Hello everyone. I maybe have a somewhat different question.

I was wondering what happens to people when they lose their passion towards wanting to do good, to help the society, and instead want to just earn as much money as possible, even if they end up doing not what they would love to do.

A bit background why I have the question...

I just graduated with a Bachelor's degree and am going to grad school. And I am not super young, soon to be 26 years old. A few years ago when I started school, I was thinking "Yea, I'll graduate and get a job".

But then throughout the years, I met inspirational people among my professors, a few of my classmates.

Those people inspired me that maybe just getting a job is not enough, maybe I can be better, maybe I can become someone who'll have a great impact on everyone else, make their lives better.
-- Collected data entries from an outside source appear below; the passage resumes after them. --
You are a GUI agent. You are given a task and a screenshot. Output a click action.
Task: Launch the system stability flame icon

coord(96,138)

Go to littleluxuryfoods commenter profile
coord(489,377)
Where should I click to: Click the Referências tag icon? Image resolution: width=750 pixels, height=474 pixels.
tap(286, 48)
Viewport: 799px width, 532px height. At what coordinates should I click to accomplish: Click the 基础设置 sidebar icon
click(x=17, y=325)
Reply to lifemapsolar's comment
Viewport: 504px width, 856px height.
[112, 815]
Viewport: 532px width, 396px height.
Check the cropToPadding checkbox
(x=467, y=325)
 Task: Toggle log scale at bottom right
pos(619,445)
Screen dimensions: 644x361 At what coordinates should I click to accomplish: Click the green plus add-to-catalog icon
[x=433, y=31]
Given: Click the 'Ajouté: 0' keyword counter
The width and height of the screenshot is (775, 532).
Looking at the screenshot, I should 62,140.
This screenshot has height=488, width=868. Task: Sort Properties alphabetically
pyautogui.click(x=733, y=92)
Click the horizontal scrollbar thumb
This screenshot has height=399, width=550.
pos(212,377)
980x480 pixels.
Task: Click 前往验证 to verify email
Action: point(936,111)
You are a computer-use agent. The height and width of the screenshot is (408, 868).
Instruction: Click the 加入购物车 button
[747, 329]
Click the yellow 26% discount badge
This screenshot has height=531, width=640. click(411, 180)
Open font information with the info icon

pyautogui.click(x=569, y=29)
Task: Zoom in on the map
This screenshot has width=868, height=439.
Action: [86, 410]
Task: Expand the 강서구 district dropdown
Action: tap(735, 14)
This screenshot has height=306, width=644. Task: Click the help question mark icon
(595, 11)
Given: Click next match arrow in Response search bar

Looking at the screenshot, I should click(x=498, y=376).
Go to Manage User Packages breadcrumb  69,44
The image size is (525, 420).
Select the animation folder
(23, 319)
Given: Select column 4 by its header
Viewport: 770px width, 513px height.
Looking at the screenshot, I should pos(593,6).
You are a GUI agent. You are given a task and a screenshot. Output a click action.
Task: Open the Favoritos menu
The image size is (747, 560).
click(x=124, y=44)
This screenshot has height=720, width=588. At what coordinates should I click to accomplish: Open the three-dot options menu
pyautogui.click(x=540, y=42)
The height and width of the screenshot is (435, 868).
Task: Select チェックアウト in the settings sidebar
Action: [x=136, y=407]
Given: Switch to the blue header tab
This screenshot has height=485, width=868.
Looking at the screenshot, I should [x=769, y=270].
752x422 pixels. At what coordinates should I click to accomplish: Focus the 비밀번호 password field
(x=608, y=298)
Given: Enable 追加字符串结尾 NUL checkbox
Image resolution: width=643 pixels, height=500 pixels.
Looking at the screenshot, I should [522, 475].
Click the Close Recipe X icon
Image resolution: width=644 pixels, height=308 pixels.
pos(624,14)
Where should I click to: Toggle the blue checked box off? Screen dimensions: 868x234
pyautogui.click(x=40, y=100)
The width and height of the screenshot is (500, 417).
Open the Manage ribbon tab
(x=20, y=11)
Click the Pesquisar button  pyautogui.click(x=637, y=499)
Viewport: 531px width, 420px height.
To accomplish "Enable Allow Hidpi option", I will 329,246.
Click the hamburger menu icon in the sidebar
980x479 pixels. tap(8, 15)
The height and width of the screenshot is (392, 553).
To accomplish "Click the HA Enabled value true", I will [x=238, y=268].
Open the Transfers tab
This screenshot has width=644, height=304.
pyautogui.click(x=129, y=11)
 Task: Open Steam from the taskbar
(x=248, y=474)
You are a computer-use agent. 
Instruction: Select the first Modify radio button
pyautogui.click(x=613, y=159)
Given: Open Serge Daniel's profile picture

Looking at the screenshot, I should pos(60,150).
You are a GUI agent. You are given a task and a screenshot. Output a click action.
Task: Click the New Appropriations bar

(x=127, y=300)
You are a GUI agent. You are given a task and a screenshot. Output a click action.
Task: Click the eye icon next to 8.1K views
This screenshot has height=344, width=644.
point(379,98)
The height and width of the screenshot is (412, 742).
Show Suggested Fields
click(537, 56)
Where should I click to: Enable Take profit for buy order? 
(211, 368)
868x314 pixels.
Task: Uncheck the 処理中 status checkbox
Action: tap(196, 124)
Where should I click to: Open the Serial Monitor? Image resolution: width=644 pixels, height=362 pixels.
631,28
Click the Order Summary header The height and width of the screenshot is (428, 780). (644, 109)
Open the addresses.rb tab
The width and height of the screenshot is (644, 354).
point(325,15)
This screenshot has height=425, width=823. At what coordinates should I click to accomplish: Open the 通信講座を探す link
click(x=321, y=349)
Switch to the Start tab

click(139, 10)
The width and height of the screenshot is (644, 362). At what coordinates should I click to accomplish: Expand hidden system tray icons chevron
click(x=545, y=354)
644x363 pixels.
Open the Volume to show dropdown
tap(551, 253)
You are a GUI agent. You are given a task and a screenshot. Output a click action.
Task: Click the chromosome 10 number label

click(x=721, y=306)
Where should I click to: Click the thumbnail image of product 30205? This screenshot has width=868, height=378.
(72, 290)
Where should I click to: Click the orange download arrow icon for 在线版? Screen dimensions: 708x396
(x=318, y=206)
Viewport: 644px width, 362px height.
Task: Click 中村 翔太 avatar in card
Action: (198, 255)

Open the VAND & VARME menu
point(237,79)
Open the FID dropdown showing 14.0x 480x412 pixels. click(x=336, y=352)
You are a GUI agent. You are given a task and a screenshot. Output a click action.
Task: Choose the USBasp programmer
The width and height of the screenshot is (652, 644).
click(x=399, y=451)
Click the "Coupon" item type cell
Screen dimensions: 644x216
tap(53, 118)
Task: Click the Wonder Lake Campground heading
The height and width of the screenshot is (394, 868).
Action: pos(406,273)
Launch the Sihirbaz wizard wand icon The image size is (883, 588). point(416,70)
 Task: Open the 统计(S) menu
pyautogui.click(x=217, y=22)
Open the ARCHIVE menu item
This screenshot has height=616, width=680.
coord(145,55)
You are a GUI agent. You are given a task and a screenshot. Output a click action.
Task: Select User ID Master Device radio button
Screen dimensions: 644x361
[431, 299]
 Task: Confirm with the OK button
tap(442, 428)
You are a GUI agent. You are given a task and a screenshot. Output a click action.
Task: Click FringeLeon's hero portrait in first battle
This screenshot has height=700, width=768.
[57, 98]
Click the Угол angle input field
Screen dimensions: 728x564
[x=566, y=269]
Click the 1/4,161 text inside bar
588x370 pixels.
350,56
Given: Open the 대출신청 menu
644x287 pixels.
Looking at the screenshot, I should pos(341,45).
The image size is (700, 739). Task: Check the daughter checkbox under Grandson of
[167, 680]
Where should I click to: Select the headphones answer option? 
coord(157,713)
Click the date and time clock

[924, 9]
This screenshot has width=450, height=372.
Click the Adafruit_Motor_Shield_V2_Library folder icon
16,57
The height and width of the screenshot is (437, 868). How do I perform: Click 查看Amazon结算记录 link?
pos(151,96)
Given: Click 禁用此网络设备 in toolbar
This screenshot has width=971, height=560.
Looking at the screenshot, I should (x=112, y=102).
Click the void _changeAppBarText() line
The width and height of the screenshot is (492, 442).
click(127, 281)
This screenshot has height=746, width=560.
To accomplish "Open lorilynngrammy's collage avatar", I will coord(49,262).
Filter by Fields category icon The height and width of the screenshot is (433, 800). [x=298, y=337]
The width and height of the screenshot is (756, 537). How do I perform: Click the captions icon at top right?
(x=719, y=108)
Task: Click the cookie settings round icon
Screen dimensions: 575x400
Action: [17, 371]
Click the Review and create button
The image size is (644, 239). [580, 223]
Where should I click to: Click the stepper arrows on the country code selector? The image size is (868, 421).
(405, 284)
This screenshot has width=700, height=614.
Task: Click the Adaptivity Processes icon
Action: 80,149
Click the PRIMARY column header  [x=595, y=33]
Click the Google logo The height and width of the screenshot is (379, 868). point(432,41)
So today I met up with a few of my friends (from a community college) who I haven't sat and had a quality talk for at least 2-3 years since we transferred to different universities. All of us are in math/science/engineering fields. The others either graduated this semester or are graduating next. So all of us are going somewhere either grad school or starting a job. Exciting times for everyone. But when we were talking about jobs, they all were mentioning the money aspect of the job and not that that's what they'd love to do or with the job they'll help other people.

Especially when everyone is in STEM field. They would say "If you do this, you'll earn a lot of money", and when I would say I am not thinking about the money, I want to do something I love and if possible help others, that will be awesome, they were being sarcastic 'Yea, sure'.

What struck me the most, one of those friends, who I used to be really close, was thinking the same way.

But 3 years ago, he was one of the people who inspired me to look up and be better.

We used to say better be a poor scientist and be famous, do good things, than be rich.

He used to be passionate about what he wanted to do, and now he was just talking about money.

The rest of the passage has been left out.